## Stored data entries
+ + + +
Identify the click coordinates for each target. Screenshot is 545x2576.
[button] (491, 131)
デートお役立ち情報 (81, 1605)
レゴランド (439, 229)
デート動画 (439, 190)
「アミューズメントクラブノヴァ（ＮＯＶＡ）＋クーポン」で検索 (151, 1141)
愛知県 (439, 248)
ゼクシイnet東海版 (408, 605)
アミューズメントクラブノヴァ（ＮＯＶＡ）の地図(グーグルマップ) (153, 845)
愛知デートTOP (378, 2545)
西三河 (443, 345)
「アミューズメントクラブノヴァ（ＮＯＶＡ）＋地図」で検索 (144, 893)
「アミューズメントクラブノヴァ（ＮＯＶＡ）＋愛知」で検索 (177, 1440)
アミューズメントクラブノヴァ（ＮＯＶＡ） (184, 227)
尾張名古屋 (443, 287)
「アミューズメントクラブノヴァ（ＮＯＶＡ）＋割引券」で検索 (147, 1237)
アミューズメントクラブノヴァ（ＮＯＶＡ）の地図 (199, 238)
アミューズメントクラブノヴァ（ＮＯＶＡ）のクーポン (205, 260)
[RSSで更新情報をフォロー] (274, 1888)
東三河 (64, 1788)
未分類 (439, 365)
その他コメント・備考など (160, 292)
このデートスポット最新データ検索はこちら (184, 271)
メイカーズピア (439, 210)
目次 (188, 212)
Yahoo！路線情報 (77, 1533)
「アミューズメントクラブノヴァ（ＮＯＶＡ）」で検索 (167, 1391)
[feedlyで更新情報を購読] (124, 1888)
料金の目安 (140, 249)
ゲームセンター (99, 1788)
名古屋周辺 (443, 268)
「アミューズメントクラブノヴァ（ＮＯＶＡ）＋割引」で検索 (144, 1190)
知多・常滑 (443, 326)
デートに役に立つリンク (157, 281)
+ + + +
## Assignment
Using the records above, please retype only the run of lines from the line holding "[button] (491, 131)" through the last line, both ends included.

## Solution for this problem
[button] (491, 131)
デートお役立ち情報 (81, 1605)
レゴランド (439, 229)
デート動画 (439, 190)
「アミューズメントクラブノヴァ（ＮＯＶＡ）＋クーポン」で検索 (151, 1141)
愛知県 (439, 248)
ゼクシイnet東海版 (408, 605)
アミューズメントクラブノヴァ（ＮＯＶＡ）の地図(グーグルマップ) (153, 845)
愛知デートTOP (378, 2545)
西三河 (443, 345)
「アミューズメントクラブノヴァ（ＮＯＶＡ）＋地図」で検索 (144, 893)
「アミューズメントクラブノヴァ（ＮＯＶＡ）＋愛知」で検索 (177, 1440)
アミューズメントクラブノヴァ（ＮＯＶＡ） (184, 227)
尾張名古屋 (443, 287)
「アミューズメントクラブノヴァ（ＮＯＶＡ）＋割引券」で検索 (147, 1237)
アミューズメントクラブノヴァ（ＮＯＶＡ）の地図 (199, 238)
アミューズメントクラブノヴァ（ＮＯＶＡ）のクーポン (205, 260)
[RSSで更新情報をフォロー] (274, 1888)
東三河 (64, 1788)
未分類 (439, 365)
その他コメント・備考など (160, 292)
このデートスポット最新データ検索はこちら (184, 271)
メイカーズピア (439, 210)
目次 (188, 212)
Yahoo！路線情報 (77, 1533)
「アミューズメントクラブノヴァ（ＮＯＶＡ）」で検索 (167, 1391)
[feedlyで更新情報を購読] (124, 1888)
料金の目安 (140, 249)
ゲームセンター (99, 1788)
名古屋周辺 (443, 268)
「アミューズメントクラブノヴァ（ＮＯＶＡ）＋割引」で検索 (144, 1190)
知多・常滑 (443, 326)
デートに役に立つリンク (157, 281)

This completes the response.